= Exercise brief =
From the top of the entries, reproduce each line exactly, stopping after the line that contains "This screenshot has width=980, height=551.". Omit pictures.

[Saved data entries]
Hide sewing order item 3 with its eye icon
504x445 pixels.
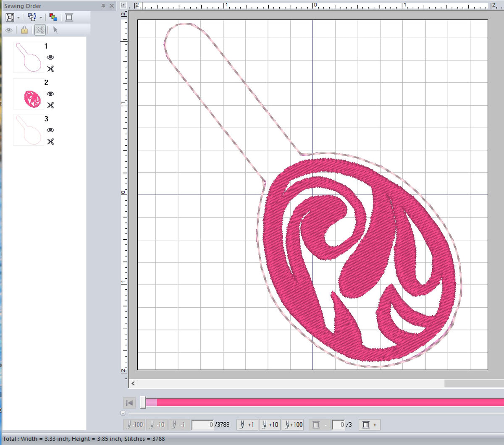pyautogui.click(x=51, y=130)
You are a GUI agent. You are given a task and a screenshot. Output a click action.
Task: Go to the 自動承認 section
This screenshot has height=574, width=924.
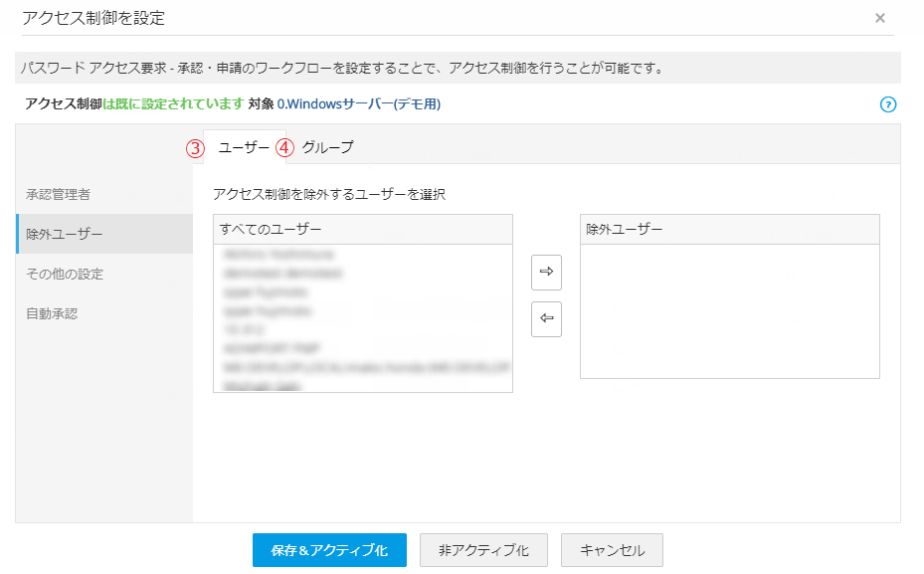point(52,313)
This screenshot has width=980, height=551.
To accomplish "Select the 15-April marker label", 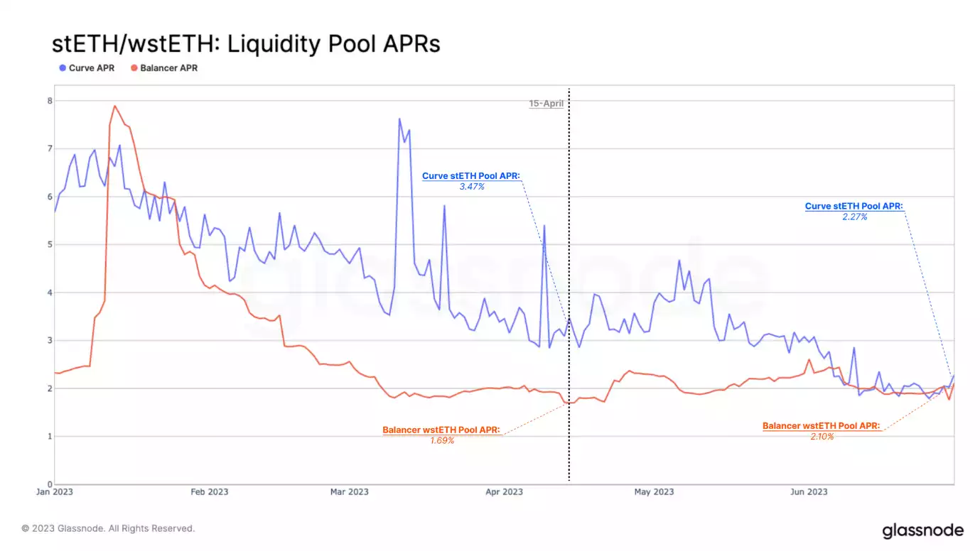I will pos(546,104).
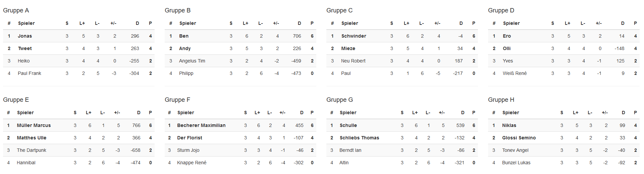Click the D column header in Gruppe G

click(x=462, y=113)
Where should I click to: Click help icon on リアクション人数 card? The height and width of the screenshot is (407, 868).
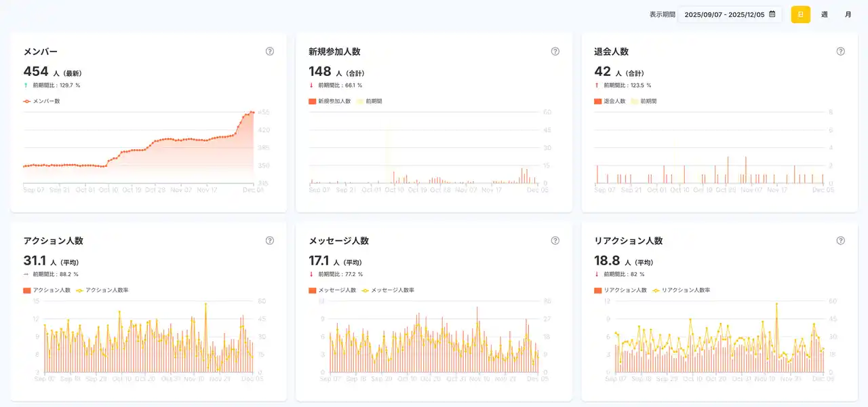coord(841,241)
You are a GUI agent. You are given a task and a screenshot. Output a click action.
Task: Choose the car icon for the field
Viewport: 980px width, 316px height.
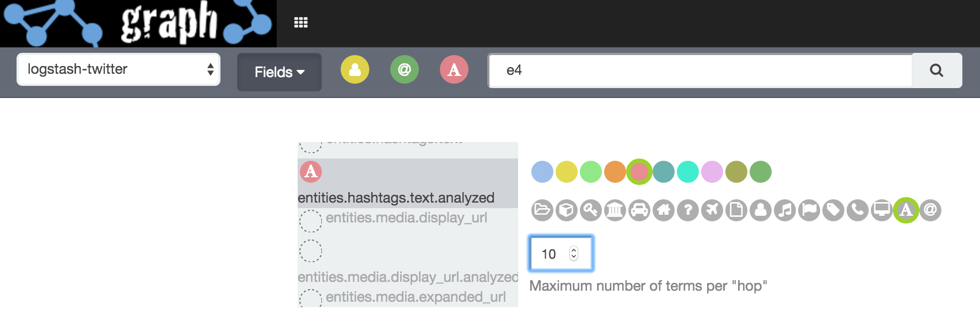tap(639, 210)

= Completed exercise =
Hide sewing order item 3 with its eye icon
504x445 pixels.
pyautogui.click(x=51, y=130)
You are a GUI agent. You are given a task and a screenshot. Output a click action.
Task: Go to the 自動承認 section
This screenshot has height=574, width=924.
point(52,313)
This screenshot has width=980, height=551.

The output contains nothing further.